The iron ore producer has delivered stellar results, is cash-flush and it gives most of it back to shareholders. Its stock price has also been one of the best performers on the JSE over the past six months. But, despite this, the stock is not on many analysts’ shopping lists.

Kumba Iron Ore has been good to its stakeholders. Generous in fact. For the six months to June 2019, the company reported an increase in headline earnings by 239% to R10.1-billion and declared an interim cash dividend of R9.9-billion or R30.79 per share. This represents a payout ratio of 98% of headline earnings, above its target range of 50% to 75% of headline earnings.

But, as Business Maverick reported recently, the translation of higher profits and cash-flow expectations into booming share prices does not necessarily signify a renewal of confidence in the South African mining industry.

It all comes down to price. The price of the key steelmaking commodity has soared through 2019, recently setting a five-year high. And it has been good to producers across the world, including South Africa’s sole producer, and its holding company – local and London-listed Anglo American.

The price has been supported by international supply under pressure after a devastating dam collapse in Brazil in January significantly curtailed the production of the world’s biggest iron ore producer, Vale, and a tropical cyclone hit Western Australia shortly after, disrupting production for both Rio Tinto and BHP Billiton.

Kumba had to deal with unplanned maintenance at Sishen, which cut into production volumes. The company reported that total tonnes mined decreased marginally by 2% to 138Mt, while production volumes reduced by 11% to 201.1 Mt for the period under review.

The bumper price for iron ore was further fuelled by a property boom in China, the world’s largest consumer of the commodity.

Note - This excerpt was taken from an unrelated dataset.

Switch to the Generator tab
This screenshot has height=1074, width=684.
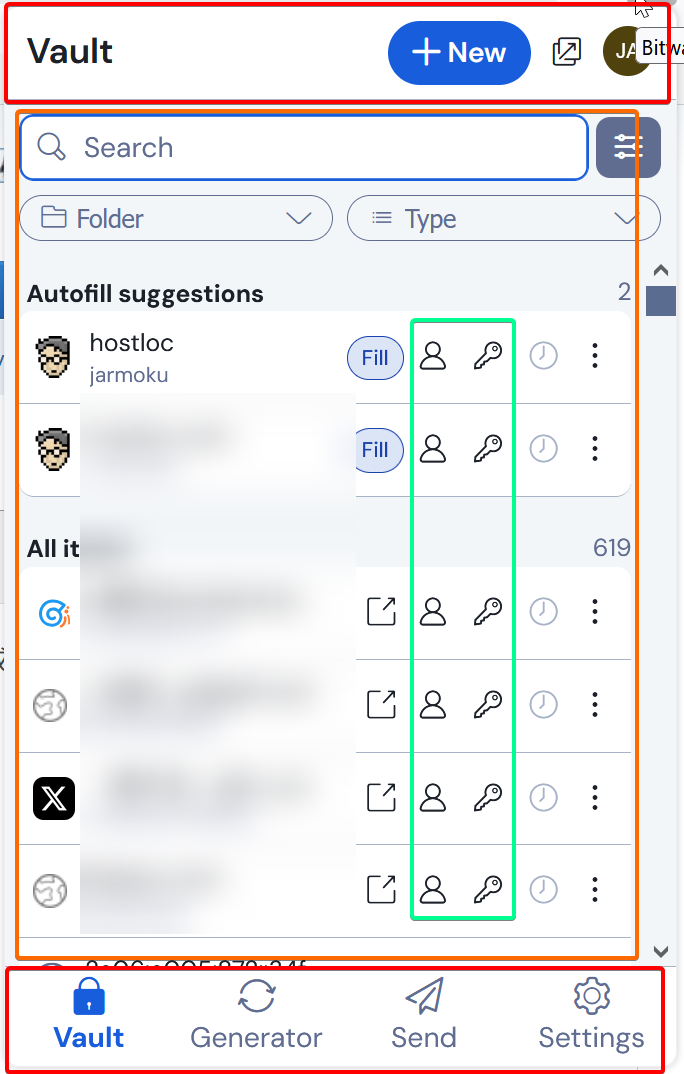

So says Paul Whitburn, director and portfolio manager at Rozendal Partners in Cape Town

In response to the sluggish economy, the Chinese government has introduced a series of stimulus measures to boost building development,” he says.

But, Kumba says, operating performance was just as important as the price in this cycle.

By integrating our sales and operational strategy, we achieved a 57% increase in our average realised free-on-board (FOB) iron ore price to $108/tonne,” it states in its results presentation.

That is $20 higher than its producing peers, says Themba Mkhwanazi, CEO of Kumba.

This reflects the strengthening of iron ore prices and quality premia,” the company says, but also margin enhancement, operational efficiency and a grand focus on cost optimisation.

South Africa’s iron ore supply is considered to be of superior quality to that of Brazil and Australia.

We are progressing at a pace towards our margin enhancement target of US$10/tonne,” adds Mkhwanazi.

The company’s operational efficiency increased from 63% to 67%, which, together with its focus on cost optimisation, delivered savings of R460-million. This underpinned its earnings before interest, tax, depreciation and amortisation (EBITDA) margin of 58% (up from 36%) and its break-even price of US$32/tonne.

Mkhwanazi says the company is fast on track to achieve its cost savings of R700-million for the whole year.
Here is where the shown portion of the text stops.